GPs however have the opportunity to discuss end of life wishes over a longer period of time…

It is understandable that many hospital physicians may not feel comfortable with discussing assisted dying with patients who are generally admitted due to acute illness or decompensation. They will not necessarily know the patient and their family well, and understandably are focussed on trying to treat illness with the aim of discharging a patient home. GPs however have the opportunity to discuss end of life wishes over a longer period of time, raising the issue when it feels appropriate and in anticipation of decline.

It is entirely reasonable to accept that not all physicians would be willing to assist a patient in ending their life. However, this should not necessarily mean that they cannot support a change in the law, and it does not mean that they should avoid the discussion and the debate. It is relevant to remember how different our roles within the medical profession are and how this changes one’s perspective on the issue. Let us also never forget the perspective of the patient. And if we are to believe the surveys historical and current, the general public seem more concrete in their views on the issue than we do.
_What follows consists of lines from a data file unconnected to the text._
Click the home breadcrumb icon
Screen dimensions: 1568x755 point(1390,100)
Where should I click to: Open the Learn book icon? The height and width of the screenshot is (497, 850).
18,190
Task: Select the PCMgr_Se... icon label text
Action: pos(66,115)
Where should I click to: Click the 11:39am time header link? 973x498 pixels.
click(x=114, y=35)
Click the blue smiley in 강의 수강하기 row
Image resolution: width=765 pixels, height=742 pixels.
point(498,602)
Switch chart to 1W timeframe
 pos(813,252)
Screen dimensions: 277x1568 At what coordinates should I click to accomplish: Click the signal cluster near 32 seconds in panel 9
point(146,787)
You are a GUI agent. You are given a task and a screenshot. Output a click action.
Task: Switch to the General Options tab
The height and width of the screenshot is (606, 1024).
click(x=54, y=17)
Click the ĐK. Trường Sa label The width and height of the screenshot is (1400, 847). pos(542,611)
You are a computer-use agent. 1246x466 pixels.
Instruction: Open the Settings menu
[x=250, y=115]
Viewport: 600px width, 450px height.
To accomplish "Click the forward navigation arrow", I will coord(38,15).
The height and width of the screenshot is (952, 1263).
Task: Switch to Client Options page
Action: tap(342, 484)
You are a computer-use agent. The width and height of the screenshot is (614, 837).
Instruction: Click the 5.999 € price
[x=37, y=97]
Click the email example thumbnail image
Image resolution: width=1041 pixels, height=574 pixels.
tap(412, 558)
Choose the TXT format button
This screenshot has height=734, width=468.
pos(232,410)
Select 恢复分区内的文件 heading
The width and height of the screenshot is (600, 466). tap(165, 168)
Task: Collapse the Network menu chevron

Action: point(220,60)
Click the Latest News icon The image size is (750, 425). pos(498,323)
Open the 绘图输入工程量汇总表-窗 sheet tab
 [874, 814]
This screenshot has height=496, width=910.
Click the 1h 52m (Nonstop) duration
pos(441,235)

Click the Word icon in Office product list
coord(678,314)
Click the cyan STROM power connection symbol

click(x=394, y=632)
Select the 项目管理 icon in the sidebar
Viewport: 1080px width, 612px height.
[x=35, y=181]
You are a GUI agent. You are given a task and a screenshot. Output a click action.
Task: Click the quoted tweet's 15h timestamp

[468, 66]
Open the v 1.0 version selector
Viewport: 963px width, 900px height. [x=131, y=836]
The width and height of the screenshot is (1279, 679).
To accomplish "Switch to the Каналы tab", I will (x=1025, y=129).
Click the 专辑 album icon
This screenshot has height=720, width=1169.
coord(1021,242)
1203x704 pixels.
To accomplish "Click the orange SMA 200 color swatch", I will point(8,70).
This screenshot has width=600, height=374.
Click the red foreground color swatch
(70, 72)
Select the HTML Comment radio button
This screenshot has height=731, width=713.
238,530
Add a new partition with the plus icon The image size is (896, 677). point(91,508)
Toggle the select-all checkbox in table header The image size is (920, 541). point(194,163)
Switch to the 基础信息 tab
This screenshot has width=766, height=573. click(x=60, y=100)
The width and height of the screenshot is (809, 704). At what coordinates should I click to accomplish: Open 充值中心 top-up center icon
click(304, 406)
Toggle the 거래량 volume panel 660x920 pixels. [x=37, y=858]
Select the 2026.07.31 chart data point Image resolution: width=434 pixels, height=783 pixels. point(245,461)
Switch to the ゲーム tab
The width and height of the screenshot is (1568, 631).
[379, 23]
Many medical professionals have yet to express their views on the matter of assisted dying, as demonstrated by the small percentage of member responses to the various surveys published. The RCGP, who continue to hold a position of opposition to any change in law, received responses from just over 13% of their members in 2020.6 Given their integral role to the potential future practice of assisted dying, as demonstrated by the current practice in Canada,8 it is GPs who should be most encouraged to debate the issue without fear of judgment from within the profession. It is incredibly challenging for a physician to consider the issue in plurality; as any individual might contemplate their own death and that of a loved one, a physician must also contemplate what it would be to take responsibility for ending another person’s life, even when that is considered to be in their best interest.